I went ahead and turned comment moderation off when I realized that I hadn’t had to manually trash a spam comment for at least a couple months. Apparently my spam-detection plug-in is pretty savvy! That got me to thinking, though, about whether there were any “false positives” sitting around in the ol’ spam folder. I want people to be able to comment without getting drowned out by robots hawking cheap electronics and get rich quick schemes, but I also don’t want to scare legitimate commenters off by having their thoughts mistakenly land in the bin.
The typical form of spam comment is something like “this website rules! good job dude”, with a hotlink to whatever online business is being promoted cleverly hidden in the username.

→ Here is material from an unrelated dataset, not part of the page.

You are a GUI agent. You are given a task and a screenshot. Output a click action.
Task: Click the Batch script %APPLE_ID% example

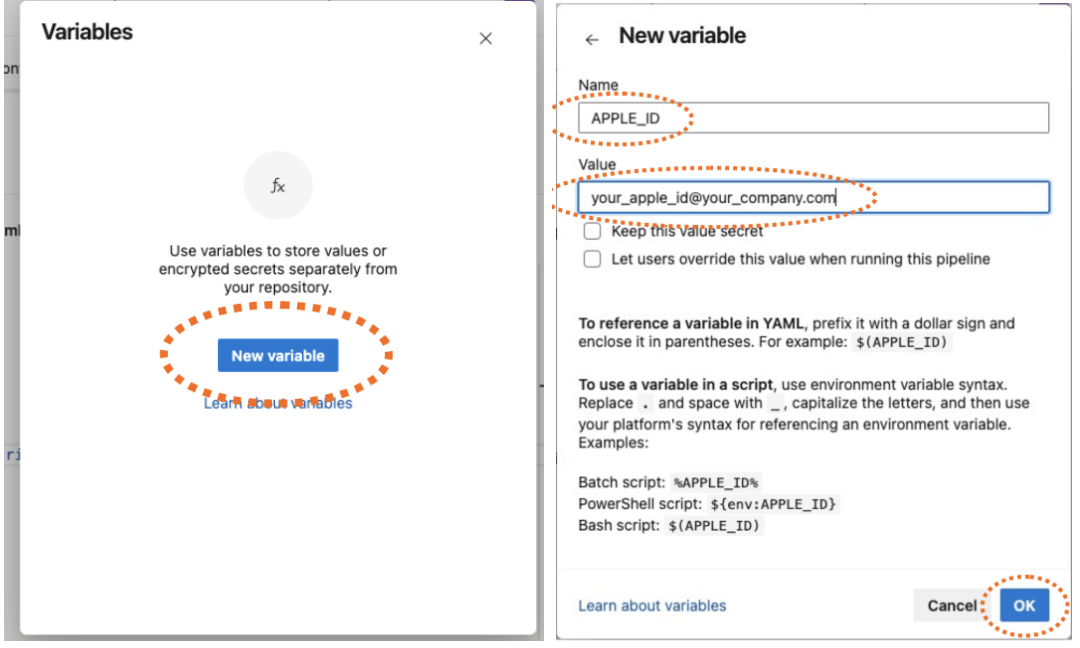[x=716, y=482]
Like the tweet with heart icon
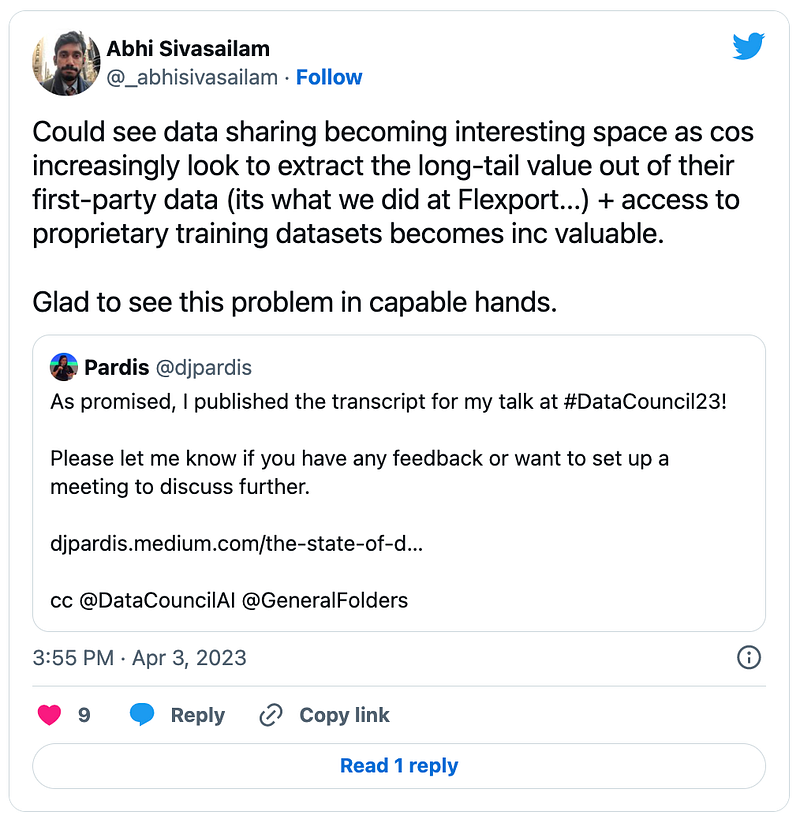 tap(50, 715)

Yes, there are the odd “u have lady problmz get bigger penis now!!” and “hi do you play world of wracraft gold cheap wow gold??” comments, but they’re not as prolific as you might think. I guess the idea here is that if the actual comment body is just generic praise, the blogger will go ahead and green-light it without looking too hard at where it comes from. Here’s a pretty boring example:
Very interesting entry, I look forward to the next! Thx for share
Imagine hundreds and hundreds of those, piled in a heap of shameless promotion and broken English, stretching out as far as the eye can see.
I have one spammer, though, who isn’t 100% pleased. His first name is Filmy and he is the internet’s very first spam critic. Here’s what he had to say about part ten of Jocelyn Beauregard:
In this great design of things you get a B- just for effort and hard work. Where exactly you misplaced me personally was first in your facts. You know, they say, details make or break the argument.. And that couldn’t be more true here. Having said that, allow me say to you just what did deliver the results. Your article (parts of it) is actually pretty powerful and that is probably why I am making an effort in order to opine. I do not really make it a regular habit of doing that. Second, despite the fact that I can certainly see a jumps in reason you come up with, I am definitely not certain of exactly how you seem to connect the points which help to make the final result. For the moment I will, no doubt subscribe to your issue but wish in the near future you link the dots better.
B minus!? Really!? I mean, okay, I know my silly anachronistic detective story isn’t exactly grade-A literature, but come on, man! It was NaNoWriMo! I was under some pretty serious time constraints, and kind of flying by the seat of my pants. I’m not really sure what argument ol’ Filmy thought I was trying to make with my piece of creative writing, but he clearly wasn’t persuaded.
The following week, he commented on part eleven:
A large percentage of of whatever you assert happens to be astonishingly legitimate and it makes me ponder the reason why I hadn’t looked at this in this light before. This particular piece truly did turn the light on for me personally as far as this subject goes. But at this time there is just one factor I am not necessarily too comfy with and while I try to reconcile that with the central theme of your point, let me see just what all the rest of your readers have to point out.Very well done.
Well okay, at least he seemed to like that one better. I wish he’d told me which part he wasn’t too comfy with, though; that’s the kind of helpful criticism a budding writer could use to hone his craft. I didn’t remember which scene part eleven was, so I went back and checked, and it was just a short conversation at a restaurant that mopped up a few loose bits from the preceding flashback.
So I guess I have my answer: Filmy doesn’t like flashbacks.
Speaking of flashbacks! We made it to season four of Lost. Unfortunately I had had the Big Damn Plot Twist at the end of season three ruined for me, because it’s pretty much the only thing anyone on the internet was talking about back when it was fresh. Still, it was enjoyable to finally cross that threshhold, and even more enjoyable to see Jack finally find his testicles. They were dangling there the whole time, dude! Don’t be afraid of ’em!